2 De HEERE zal de scepter Uwer sterkte zenden uit Sion, zeggende: Heers in het midden Uwer vijanden.
3 Uw volk zal zeer gewillig zijn op den dag Uwer heirkracht, in heilig sieraad; uit de baarmoeder des dageraads zal U de dauw Uwer jeugd zijn.
4 De HEERE heeft gezworen, en het zal Hem niet berouwen: Gij zijt Priester in eeuwigheid, naar de ordening van Melchizedek.
5 De HEERE is aan Uw rechterhand; Hij zal koningen verslaan ten dage Zijns toorns.
6 Hij zal recht doen onder de heidenen; Hij zal het vol dode lichamen maken; Hij zal verslaan dengene, die het hoofd is over een groot land.

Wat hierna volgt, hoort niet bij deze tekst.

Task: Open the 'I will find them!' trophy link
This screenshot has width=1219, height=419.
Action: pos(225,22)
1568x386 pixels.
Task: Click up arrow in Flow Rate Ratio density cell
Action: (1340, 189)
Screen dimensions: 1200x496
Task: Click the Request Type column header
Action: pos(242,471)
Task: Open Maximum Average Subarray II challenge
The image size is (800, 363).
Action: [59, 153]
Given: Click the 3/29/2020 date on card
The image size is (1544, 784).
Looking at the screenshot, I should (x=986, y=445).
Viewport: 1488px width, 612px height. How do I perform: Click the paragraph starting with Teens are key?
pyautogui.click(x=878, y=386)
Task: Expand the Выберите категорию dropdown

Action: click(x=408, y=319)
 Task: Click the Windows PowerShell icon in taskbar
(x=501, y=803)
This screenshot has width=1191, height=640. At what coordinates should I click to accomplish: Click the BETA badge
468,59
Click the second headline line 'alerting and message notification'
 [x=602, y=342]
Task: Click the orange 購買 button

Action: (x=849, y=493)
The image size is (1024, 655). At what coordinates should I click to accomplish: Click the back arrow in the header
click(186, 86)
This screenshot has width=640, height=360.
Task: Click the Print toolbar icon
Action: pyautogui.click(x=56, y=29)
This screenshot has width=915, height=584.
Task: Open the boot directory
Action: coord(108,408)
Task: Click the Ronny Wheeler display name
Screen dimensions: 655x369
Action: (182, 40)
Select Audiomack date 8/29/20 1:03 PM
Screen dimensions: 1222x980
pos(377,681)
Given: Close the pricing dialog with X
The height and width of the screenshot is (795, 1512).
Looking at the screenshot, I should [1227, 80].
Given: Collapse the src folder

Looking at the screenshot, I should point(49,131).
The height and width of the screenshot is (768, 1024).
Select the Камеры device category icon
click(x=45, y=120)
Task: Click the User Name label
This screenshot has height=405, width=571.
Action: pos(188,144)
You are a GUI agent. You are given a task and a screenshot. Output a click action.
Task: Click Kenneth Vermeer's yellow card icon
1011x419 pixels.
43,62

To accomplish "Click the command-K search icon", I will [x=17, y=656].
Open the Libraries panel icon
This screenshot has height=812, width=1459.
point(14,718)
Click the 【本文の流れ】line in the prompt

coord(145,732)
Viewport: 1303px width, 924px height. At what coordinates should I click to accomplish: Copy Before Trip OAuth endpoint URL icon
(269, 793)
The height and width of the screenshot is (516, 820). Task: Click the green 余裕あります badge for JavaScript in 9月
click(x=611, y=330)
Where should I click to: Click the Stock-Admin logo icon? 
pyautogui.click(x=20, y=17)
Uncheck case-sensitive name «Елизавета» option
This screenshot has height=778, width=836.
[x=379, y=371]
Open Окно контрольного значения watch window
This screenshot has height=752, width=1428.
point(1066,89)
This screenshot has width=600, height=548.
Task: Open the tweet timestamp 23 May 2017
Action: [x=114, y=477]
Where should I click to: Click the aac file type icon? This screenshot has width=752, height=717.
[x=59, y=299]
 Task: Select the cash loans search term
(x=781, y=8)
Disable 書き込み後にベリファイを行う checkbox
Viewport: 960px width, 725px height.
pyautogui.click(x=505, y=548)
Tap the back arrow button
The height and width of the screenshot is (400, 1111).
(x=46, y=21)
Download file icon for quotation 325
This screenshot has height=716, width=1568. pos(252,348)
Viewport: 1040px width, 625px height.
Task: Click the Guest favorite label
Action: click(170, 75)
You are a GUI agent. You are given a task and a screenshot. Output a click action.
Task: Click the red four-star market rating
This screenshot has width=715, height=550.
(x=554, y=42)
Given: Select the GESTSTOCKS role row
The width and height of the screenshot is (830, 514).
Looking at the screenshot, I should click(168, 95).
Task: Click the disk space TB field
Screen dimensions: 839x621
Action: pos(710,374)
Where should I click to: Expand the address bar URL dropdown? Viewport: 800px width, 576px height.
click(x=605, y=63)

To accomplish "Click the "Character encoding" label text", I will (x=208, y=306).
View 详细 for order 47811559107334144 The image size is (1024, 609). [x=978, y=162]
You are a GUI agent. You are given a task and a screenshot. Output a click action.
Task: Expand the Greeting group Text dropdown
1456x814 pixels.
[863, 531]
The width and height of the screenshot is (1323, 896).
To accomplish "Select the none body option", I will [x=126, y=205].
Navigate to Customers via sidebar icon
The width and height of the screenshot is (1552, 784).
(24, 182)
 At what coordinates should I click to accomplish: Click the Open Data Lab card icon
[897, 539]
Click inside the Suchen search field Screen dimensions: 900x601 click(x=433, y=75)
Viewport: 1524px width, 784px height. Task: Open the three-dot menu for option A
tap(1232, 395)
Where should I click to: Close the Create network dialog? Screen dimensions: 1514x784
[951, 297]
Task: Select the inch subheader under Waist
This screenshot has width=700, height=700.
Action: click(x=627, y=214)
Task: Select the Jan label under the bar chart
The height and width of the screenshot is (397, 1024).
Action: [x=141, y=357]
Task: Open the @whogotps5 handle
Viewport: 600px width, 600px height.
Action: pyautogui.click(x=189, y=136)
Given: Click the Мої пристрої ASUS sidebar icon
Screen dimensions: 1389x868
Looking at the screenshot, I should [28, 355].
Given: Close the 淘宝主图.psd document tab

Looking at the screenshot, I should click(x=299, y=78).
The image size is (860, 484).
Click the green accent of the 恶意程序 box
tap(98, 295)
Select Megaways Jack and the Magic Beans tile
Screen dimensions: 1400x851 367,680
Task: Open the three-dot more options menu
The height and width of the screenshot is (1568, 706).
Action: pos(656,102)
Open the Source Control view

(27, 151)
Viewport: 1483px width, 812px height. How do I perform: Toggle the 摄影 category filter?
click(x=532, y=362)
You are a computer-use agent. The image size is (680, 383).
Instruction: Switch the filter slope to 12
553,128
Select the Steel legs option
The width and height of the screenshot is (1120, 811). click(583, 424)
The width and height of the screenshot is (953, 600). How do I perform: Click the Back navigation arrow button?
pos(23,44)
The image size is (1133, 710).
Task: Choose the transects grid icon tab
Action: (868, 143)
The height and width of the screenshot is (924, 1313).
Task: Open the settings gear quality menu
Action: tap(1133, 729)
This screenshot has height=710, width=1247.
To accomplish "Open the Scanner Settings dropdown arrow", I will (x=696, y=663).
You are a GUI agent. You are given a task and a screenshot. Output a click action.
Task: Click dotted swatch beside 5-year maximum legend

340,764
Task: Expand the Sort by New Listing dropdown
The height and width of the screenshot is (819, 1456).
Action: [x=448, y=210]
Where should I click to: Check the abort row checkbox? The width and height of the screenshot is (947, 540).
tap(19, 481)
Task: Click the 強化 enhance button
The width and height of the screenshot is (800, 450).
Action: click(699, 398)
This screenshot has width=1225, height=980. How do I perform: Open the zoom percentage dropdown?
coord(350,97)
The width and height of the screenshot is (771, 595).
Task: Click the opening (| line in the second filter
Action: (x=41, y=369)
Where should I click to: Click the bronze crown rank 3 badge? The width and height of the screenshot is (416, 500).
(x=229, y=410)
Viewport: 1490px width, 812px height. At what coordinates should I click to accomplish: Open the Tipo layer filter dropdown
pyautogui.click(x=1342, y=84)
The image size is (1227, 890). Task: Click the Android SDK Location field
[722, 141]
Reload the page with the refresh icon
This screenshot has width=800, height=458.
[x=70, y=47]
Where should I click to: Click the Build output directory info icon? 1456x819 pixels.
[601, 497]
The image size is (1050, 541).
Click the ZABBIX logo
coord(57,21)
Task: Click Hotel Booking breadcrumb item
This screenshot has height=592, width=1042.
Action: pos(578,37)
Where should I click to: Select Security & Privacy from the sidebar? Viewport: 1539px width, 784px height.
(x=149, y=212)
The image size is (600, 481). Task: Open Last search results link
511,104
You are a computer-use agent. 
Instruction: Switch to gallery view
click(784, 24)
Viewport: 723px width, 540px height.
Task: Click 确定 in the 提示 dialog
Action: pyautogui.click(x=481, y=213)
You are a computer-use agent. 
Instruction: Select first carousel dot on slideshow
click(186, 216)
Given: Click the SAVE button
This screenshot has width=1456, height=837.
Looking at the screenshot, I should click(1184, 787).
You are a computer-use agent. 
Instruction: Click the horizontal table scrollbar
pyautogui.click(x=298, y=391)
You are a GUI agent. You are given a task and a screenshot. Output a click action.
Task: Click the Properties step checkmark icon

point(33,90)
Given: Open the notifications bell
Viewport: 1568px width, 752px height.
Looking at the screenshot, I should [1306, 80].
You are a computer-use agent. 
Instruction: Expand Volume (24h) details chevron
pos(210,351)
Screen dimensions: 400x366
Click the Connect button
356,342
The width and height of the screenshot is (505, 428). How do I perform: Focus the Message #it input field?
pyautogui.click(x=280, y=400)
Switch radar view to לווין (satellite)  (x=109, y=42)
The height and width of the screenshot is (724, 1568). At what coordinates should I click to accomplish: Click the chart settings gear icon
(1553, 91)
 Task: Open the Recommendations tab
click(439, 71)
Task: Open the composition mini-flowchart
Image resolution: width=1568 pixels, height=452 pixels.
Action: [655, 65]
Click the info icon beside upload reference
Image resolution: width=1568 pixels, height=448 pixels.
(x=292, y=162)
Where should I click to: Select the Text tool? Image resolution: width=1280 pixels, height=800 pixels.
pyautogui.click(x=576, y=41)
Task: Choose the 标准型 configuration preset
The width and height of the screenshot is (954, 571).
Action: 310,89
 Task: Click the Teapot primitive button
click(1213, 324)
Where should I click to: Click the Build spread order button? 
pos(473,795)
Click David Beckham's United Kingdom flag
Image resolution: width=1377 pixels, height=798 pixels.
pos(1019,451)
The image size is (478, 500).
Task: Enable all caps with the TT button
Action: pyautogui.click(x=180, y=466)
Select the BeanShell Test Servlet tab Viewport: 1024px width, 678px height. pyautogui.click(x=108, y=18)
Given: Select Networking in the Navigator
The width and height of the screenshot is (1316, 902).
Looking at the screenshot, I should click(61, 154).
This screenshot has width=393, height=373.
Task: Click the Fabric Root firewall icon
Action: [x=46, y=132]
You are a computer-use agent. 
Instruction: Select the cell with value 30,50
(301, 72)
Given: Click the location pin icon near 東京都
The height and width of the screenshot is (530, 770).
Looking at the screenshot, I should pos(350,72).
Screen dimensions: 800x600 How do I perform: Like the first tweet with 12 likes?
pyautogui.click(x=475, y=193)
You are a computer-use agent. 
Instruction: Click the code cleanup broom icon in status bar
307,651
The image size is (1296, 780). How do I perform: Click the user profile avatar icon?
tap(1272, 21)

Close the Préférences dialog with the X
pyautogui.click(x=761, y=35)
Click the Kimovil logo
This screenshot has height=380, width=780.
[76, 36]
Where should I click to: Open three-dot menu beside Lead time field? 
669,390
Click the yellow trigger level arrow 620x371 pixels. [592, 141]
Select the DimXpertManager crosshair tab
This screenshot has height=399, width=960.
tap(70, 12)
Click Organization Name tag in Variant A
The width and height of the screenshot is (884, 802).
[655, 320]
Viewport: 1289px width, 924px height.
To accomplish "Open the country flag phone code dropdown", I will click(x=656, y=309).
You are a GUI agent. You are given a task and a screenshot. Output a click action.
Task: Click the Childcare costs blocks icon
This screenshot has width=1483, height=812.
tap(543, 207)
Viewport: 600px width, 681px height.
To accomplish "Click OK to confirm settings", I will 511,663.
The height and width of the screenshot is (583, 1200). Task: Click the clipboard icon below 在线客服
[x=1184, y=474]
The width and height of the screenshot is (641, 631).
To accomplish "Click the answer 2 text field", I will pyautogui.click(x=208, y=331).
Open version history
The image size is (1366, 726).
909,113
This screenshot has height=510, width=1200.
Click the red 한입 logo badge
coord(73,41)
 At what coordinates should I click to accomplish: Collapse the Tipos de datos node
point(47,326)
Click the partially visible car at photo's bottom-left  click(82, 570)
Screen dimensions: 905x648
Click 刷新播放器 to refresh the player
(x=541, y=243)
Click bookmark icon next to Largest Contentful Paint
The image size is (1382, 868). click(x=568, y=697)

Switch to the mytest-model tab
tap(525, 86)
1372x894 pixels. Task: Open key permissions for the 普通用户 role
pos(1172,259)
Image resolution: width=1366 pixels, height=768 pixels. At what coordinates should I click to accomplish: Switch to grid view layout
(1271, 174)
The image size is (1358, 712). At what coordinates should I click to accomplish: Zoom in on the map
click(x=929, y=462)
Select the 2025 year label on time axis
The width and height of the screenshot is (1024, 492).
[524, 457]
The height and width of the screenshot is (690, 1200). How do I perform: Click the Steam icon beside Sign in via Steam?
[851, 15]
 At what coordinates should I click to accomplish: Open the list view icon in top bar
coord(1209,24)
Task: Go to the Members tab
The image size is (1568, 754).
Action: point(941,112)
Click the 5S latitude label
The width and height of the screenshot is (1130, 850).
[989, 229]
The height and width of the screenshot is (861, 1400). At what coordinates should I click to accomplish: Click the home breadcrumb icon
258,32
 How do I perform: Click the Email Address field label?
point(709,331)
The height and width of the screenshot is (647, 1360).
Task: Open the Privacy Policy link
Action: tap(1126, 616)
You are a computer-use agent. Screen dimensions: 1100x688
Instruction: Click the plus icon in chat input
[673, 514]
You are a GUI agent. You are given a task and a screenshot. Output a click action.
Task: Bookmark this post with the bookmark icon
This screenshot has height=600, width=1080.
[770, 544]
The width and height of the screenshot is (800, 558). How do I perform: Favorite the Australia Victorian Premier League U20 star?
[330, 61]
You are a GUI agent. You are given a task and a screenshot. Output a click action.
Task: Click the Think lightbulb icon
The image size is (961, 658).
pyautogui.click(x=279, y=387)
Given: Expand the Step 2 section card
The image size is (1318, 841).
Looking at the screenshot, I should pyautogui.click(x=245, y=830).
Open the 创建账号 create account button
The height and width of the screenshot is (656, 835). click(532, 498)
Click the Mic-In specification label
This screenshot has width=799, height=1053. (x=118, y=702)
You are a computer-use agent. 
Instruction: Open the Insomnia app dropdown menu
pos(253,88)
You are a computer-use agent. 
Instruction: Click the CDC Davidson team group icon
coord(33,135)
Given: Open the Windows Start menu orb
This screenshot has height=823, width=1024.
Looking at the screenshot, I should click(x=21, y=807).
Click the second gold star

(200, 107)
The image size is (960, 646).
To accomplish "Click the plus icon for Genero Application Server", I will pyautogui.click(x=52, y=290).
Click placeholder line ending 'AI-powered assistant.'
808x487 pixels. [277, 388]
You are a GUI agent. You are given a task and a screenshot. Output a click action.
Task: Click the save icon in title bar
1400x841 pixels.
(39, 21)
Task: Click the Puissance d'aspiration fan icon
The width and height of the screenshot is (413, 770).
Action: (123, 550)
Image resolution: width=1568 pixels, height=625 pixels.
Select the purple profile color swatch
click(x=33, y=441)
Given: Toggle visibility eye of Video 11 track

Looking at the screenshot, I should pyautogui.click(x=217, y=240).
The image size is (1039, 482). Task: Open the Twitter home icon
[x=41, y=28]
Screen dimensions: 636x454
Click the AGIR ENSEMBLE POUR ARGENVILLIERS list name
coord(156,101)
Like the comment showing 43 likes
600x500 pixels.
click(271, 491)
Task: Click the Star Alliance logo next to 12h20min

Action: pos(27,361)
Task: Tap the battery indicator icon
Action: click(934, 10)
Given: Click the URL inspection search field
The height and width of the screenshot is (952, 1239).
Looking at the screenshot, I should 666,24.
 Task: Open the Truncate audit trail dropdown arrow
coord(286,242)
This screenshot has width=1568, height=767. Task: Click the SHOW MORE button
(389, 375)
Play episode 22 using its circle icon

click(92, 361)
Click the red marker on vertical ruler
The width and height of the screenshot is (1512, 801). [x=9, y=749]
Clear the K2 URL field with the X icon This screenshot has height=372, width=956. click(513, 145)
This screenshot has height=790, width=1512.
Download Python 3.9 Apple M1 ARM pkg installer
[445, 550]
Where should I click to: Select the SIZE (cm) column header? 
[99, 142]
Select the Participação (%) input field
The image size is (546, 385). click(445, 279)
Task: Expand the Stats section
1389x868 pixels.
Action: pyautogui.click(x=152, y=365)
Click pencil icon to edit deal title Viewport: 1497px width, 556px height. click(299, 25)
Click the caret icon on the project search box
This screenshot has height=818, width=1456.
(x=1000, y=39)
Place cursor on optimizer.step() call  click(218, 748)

7 Hij zal op den weg uit de beek drinken; daarom zal Hij het hoofd omhoog heffen.
1 Salmo de Davi. Eis o oráculo do Senhor que se dirige a meu senhor: Assenta-te à minha direita, até que eu faça de teus inimigos o escabelo de teus pés.
2 O Senhor estenderá desde Sião teu cetro poderoso: Dominarás, disse ele, até no meio de teus inimigos.
3 No dia de teu nascimento, já possuis a realeza no esplendor da santidade; semelhante ao orvalho, eu te gerei antes da aurora.
4 O Senhor jurou e não se arrependerá: Tu és sacerdote para sempre, segundo a ordem de Melquisedec.
5 O Senhor está à tua direita: ele destruirá os reis no dia de sua cólera.
6 Julgará os povos pagãos, empilhará cadáveres; por toda a terra esmagará cabeças.
7 Beberá da torrente no caminho; por isso, erguerá a sua fronte.